Go through the records below and tally the lines that include "toolbar". Answer with the number only.

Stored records
---------------

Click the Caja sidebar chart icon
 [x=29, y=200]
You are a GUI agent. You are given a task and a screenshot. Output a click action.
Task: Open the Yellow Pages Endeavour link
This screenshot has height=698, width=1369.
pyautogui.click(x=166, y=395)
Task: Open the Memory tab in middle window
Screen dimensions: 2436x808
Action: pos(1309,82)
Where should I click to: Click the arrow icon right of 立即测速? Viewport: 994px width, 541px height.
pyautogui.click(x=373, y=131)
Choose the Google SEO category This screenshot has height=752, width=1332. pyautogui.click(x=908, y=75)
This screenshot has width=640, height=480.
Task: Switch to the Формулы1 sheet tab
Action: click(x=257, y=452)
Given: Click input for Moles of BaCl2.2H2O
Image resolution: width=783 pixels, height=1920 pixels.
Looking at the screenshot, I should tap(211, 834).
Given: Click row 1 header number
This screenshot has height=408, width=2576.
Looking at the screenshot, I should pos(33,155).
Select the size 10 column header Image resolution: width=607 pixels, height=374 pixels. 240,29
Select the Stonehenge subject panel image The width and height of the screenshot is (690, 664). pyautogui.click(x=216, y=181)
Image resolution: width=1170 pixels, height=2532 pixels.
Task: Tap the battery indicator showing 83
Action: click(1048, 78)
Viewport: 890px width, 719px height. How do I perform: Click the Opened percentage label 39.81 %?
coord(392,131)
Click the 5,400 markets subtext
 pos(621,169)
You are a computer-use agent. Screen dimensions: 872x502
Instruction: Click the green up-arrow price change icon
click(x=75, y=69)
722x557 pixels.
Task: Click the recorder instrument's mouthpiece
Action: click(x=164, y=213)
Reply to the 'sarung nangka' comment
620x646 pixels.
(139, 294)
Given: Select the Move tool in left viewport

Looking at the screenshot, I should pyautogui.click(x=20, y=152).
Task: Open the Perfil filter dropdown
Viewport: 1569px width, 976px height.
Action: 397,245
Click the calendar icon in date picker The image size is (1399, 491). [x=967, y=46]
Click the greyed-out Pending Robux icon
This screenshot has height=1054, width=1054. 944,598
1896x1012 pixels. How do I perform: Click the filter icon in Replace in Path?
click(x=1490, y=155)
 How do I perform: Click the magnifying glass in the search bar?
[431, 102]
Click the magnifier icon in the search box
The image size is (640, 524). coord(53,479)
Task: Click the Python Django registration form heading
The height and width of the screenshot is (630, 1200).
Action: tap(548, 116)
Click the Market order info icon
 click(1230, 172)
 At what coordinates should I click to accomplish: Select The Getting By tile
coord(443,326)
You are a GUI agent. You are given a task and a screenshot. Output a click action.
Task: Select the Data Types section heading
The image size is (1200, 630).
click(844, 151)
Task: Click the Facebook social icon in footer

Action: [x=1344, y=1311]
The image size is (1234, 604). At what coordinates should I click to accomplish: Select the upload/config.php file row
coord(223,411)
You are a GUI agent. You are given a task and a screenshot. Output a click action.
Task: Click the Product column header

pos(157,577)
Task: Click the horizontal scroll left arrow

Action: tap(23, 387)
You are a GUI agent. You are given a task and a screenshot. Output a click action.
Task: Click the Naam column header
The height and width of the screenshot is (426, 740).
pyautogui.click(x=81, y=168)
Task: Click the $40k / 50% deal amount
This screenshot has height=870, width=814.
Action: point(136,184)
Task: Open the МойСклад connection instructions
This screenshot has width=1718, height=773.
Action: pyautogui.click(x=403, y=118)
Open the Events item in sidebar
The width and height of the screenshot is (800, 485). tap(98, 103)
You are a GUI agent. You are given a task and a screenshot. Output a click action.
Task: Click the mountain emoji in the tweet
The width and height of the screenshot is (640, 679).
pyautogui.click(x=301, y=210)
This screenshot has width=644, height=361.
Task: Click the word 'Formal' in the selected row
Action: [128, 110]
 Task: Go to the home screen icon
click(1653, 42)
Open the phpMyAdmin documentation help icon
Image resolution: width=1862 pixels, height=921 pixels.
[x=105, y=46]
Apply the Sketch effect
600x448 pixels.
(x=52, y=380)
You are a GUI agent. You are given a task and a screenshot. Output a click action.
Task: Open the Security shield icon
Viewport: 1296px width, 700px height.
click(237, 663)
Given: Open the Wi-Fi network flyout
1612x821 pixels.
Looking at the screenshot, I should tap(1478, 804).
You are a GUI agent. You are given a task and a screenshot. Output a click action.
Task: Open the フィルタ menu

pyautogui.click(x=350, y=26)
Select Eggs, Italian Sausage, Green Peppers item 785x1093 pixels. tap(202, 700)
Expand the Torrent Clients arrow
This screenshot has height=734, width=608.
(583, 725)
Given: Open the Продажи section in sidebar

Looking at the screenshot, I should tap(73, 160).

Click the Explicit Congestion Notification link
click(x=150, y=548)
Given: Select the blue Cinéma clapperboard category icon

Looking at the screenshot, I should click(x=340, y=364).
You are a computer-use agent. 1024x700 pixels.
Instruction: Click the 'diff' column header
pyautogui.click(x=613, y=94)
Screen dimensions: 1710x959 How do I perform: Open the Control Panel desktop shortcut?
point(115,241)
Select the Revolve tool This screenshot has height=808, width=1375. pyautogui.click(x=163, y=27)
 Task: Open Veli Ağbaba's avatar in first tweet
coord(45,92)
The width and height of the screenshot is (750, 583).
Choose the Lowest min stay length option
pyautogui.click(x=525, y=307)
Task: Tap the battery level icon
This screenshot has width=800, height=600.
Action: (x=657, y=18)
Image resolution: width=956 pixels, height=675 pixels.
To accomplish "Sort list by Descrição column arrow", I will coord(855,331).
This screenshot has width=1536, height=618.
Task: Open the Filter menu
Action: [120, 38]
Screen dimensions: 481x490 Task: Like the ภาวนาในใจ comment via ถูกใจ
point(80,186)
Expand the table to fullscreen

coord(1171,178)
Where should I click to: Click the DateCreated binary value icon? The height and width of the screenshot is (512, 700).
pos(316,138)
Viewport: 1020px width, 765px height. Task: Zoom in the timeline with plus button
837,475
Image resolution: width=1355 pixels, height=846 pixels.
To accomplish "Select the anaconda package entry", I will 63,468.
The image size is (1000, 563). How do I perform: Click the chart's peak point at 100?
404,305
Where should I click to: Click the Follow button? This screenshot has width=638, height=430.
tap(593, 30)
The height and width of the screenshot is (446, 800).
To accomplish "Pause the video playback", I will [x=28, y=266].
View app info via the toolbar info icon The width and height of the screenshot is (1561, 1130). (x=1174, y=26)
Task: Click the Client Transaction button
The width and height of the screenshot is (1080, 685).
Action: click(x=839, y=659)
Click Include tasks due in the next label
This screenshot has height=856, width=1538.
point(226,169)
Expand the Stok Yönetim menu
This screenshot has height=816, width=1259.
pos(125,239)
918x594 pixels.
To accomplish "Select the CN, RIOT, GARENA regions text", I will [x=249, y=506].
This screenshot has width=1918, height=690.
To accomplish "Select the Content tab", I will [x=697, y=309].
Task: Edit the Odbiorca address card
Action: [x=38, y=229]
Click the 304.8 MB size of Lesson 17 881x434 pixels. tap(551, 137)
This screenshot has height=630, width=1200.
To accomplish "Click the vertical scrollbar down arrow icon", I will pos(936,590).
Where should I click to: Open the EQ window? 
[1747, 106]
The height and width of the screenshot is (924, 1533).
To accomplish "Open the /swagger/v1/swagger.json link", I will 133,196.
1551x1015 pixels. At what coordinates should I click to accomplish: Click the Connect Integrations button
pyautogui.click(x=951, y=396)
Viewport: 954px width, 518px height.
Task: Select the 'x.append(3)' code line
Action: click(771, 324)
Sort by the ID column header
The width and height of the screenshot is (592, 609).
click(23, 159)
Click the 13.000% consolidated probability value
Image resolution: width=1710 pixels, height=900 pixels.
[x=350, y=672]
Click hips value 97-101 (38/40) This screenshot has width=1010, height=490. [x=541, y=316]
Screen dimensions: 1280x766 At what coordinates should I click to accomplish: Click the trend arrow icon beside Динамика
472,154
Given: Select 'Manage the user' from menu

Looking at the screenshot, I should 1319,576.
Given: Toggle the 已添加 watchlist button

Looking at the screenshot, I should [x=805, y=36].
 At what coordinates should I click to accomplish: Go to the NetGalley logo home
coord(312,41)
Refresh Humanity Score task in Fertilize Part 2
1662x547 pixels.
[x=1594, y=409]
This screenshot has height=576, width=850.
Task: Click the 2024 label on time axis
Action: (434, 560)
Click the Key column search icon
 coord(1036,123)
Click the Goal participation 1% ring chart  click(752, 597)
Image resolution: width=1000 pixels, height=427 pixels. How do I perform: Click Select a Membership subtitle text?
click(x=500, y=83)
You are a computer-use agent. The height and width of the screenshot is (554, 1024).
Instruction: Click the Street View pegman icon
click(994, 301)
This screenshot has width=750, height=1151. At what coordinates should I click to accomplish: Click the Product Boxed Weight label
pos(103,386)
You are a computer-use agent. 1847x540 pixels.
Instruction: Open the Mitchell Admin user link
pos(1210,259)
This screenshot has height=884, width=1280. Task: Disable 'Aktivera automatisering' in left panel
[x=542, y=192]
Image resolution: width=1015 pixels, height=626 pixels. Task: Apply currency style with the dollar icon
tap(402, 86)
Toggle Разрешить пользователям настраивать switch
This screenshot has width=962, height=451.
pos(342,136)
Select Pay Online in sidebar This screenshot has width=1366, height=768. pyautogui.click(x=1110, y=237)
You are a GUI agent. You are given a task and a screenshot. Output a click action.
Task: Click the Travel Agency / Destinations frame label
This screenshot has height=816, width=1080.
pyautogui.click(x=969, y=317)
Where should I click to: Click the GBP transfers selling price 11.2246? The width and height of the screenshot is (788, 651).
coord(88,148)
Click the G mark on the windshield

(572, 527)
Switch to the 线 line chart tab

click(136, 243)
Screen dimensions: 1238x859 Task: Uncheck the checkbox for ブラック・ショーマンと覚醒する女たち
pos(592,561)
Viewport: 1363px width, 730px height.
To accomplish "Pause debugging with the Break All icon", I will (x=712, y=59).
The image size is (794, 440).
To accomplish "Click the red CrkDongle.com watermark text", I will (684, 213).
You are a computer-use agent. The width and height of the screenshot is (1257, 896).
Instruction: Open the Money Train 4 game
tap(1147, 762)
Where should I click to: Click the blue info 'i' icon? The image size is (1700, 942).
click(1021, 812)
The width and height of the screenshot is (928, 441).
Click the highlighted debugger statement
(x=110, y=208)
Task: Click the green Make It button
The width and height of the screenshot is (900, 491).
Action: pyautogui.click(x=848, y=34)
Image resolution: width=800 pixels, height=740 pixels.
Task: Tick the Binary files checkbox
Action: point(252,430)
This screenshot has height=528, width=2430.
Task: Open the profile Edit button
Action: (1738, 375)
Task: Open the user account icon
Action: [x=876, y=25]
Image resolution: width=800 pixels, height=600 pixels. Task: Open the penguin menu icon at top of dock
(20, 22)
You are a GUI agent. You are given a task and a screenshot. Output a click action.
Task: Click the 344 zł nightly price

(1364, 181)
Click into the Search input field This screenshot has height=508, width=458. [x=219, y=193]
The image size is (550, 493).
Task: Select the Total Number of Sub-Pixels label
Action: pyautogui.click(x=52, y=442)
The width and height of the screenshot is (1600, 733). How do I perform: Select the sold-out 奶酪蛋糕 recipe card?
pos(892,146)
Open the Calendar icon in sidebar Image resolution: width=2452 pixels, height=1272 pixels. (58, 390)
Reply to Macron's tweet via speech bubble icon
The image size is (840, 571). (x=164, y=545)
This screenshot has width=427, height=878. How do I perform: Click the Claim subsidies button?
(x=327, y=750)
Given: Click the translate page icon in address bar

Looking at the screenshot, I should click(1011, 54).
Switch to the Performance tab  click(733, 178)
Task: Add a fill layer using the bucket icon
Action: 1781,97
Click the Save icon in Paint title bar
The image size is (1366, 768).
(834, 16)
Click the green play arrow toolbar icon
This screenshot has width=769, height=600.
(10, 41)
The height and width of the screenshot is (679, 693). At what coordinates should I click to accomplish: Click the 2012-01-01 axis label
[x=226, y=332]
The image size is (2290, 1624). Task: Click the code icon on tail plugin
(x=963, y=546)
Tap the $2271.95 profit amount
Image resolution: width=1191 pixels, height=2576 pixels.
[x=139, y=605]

---------------

## TASK RESULT
2